Education, From The Capitol To The Classroom

Why Indiana's No Child Left Behind Waiver Won't Mean Less Reporting For The State

    Photo Illustration by Kyle Stokes / StateImpact Indiana

    “There are no exceptions to the reporting rules in the statute.”
    —Ross C. Santy, EdFacts director

    Indiana and the 25 other states granted waivers from certain requirements of the federal No Child Left Behind law will still have to send student data to Washington, D.C., writes Sarah D. Sparks for Education Week:

    That means waivers states, who have created brand new accountability systems, don’t have to do less reporting. They actually have to do more. All states, both waived and unwaived, must report the number and percentage of students in each subgroup, how many pass the reading/language arts and mathematics tests, the number who graduate high school with a standard diploma, and so on. In particular, unless a state specifically notes in its approved waiver that it will not use supplemental tutoring and school choice at schools identified for improvement, districts still must report how much money was spent on those services.

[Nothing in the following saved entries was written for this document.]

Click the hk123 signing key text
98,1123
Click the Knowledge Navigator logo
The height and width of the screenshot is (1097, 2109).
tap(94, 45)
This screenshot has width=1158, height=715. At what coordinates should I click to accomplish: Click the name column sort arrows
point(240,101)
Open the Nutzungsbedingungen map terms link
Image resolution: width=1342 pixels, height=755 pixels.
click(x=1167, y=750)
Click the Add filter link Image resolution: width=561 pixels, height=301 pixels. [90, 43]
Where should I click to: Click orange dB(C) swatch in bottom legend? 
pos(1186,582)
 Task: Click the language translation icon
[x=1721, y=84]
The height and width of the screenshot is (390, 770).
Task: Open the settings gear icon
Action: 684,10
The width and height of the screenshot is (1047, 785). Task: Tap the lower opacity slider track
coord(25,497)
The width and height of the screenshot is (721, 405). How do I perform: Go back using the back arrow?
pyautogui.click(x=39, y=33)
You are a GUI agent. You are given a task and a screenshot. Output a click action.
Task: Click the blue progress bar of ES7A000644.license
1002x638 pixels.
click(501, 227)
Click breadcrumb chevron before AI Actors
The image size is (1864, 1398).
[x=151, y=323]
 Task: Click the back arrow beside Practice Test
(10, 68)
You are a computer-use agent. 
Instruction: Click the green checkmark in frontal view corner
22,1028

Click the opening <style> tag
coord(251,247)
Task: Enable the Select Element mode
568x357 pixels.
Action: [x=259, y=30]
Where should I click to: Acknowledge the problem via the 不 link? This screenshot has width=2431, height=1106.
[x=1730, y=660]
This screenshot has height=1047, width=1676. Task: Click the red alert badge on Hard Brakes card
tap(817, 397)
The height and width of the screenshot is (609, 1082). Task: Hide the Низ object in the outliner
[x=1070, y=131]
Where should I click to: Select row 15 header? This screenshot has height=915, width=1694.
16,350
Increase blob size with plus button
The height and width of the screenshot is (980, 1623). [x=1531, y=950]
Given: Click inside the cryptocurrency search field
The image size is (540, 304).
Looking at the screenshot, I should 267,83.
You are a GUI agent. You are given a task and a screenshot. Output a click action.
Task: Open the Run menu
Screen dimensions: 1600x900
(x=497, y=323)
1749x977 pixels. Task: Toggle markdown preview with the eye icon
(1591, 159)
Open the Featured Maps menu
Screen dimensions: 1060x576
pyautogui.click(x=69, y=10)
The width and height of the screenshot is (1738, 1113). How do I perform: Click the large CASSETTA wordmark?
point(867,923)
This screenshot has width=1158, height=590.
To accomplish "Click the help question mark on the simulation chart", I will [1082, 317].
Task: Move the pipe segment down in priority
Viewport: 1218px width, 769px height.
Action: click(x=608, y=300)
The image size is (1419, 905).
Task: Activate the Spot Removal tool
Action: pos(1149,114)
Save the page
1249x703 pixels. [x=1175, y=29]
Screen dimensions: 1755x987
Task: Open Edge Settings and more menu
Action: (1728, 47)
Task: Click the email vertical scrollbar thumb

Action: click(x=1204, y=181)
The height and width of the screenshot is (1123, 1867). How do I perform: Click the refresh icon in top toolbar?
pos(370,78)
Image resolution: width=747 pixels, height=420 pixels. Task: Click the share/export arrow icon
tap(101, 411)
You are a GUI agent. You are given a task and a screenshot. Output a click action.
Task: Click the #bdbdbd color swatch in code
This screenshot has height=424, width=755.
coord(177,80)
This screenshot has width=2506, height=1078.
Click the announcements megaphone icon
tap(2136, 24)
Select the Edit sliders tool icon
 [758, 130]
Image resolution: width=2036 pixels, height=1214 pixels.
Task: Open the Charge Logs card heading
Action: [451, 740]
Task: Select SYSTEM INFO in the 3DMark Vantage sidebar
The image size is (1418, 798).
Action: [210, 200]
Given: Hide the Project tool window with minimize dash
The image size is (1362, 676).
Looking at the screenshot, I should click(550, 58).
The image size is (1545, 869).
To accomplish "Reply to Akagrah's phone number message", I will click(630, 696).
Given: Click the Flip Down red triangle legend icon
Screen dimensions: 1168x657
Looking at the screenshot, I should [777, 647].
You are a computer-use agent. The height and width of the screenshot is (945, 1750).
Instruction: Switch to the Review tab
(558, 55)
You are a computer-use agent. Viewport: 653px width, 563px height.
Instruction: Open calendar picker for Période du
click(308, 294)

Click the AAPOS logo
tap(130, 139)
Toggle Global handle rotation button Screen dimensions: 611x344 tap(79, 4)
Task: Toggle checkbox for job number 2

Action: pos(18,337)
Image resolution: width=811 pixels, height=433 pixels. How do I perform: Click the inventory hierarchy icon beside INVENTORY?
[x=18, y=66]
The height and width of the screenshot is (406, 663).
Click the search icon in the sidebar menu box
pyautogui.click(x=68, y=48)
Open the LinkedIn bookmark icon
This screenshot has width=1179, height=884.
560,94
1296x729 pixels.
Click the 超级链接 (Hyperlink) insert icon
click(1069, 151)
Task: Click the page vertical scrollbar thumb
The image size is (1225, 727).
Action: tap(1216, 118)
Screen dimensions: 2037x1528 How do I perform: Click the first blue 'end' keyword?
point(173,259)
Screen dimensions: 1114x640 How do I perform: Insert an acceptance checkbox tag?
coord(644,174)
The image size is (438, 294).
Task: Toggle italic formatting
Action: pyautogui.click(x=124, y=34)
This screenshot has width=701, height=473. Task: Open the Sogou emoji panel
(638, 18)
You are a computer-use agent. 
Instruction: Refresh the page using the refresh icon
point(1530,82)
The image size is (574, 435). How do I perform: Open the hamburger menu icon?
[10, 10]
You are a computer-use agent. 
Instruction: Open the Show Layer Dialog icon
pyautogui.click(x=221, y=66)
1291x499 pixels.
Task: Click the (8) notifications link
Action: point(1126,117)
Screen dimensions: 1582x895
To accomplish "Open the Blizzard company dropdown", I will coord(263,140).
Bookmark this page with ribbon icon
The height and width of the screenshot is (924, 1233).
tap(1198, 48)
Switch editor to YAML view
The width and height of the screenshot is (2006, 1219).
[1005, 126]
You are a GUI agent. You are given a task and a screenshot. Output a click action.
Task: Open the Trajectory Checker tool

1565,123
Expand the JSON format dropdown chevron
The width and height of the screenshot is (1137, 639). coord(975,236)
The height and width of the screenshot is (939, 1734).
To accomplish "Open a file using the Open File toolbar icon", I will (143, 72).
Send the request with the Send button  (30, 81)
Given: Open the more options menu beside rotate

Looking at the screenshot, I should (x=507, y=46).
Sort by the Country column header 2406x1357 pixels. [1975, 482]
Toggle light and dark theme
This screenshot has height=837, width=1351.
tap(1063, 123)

    In fact, Sparks points out that some states — including Indiana — may have to do more reporting because their waivers divide students even further into groups or categories.

    Indiana’s waiver creates a “super-subgroup” of students who score in the bottom 25 percent to ensure they’re making progress.

    “Districts in these states will have to report the numbers and test performance of any combined student groups separately and in addition to reporting all of the standard student groups,” writes Sparks.

    Ross C. Santy, director of EdFacts, told state and district officials who attended a National Center for Education Statistics conference in Washington, D.C., last week they would still have to report student achievement data to receive federal funding, like Title I and school improvement grants. The Department of Education is tweaking how it collects and reviews this information because so many states have received waivers.

    Vermont actually dropped its application for a waiver after learning schools couldn’t opt out of annual standardized testing.

    Indiana’s waiver changes how the Department of Education calculates letter grades. Instead of looking purely at passage rates, schools will be evaluated based on how many students improved their performance on statewide standardized tests. The state will still have to report those scores to the federal education department.